(Collection entries)
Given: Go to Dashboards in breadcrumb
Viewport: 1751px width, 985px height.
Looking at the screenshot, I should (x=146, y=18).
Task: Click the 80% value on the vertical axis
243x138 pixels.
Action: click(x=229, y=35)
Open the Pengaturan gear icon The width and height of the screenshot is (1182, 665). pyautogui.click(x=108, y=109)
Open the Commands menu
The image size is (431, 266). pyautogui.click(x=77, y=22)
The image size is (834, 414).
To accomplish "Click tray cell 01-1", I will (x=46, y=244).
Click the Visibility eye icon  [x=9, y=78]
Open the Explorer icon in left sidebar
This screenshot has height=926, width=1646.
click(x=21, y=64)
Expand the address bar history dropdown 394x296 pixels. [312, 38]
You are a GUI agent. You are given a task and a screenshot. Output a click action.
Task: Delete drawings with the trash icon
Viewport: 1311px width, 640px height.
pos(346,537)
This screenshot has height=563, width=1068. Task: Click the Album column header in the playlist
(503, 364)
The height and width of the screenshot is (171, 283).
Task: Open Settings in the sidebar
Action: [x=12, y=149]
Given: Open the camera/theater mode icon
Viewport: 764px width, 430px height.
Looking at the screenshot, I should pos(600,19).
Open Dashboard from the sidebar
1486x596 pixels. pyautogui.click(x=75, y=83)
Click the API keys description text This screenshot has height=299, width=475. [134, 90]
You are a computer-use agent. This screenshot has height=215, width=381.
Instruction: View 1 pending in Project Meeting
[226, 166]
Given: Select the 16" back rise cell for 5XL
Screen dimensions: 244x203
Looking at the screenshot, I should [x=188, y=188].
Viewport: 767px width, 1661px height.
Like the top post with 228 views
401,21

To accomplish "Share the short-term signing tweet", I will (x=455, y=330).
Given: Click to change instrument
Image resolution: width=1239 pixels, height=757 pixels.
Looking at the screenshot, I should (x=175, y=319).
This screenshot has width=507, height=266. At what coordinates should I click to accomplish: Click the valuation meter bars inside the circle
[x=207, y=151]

→ TASK REQUIREMENTS: Copy everything from the line containing "The image size is (834, 414)." down to the line containing "Looking at the screenshot, I should (x=175, y=319).", both of those lines included, reproducing each line without any change.

→ PROBLEM SOLUTION:
The image size is (834, 414).
To accomplish "Click tray cell 01-1", I will (x=46, y=244).
Click the Visibility eye icon  [x=9, y=78]
Open the Explorer icon in left sidebar
This screenshot has height=926, width=1646.
click(x=21, y=64)
Expand the address bar history dropdown 394x296 pixels. [312, 38]
You are a GUI agent. You are given a task and a screenshot. Output a click action.
Task: Delete drawings with the trash icon
Viewport: 1311px width, 640px height.
pos(346,537)
This screenshot has height=563, width=1068. Task: Click the Album column header in the playlist
(503, 364)
The height and width of the screenshot is (171, 283).
Task: Open Settings in the sidebar
Action: [x=12, y=149]
Given: Open the camera/theater mode icon
Viewport: 764px width, 430px height.
Looking at the screenshot, I should pos(600,19).
Open Dashboard from the sidebar
1486x596 pixels. pyautogui.click(x=75, y=83)
Click the API keys description text This screenshot has height=299, width=475. [134, 90]
You are a computer-use agent. This screenshot has height=215, width=381.
Instruction: View 1 pending in Project Meeting
[226, 166]
Given: Select the 16" back rise cell for 5XL
Screen dimensions: 244x203
Looking at the screenshot, I should [x=188, y=188].
Viewport: 767px width, 1661px height.
Like the top post with 228 views
401,21

To accomplish "Share the short-term signing tweet", I will (x=455, y=330).
Given: Click to change instrument
Image resolution: width=1239 pixels, height=757 pixels.
Looking at the screenshot, I should (x=175, y=319).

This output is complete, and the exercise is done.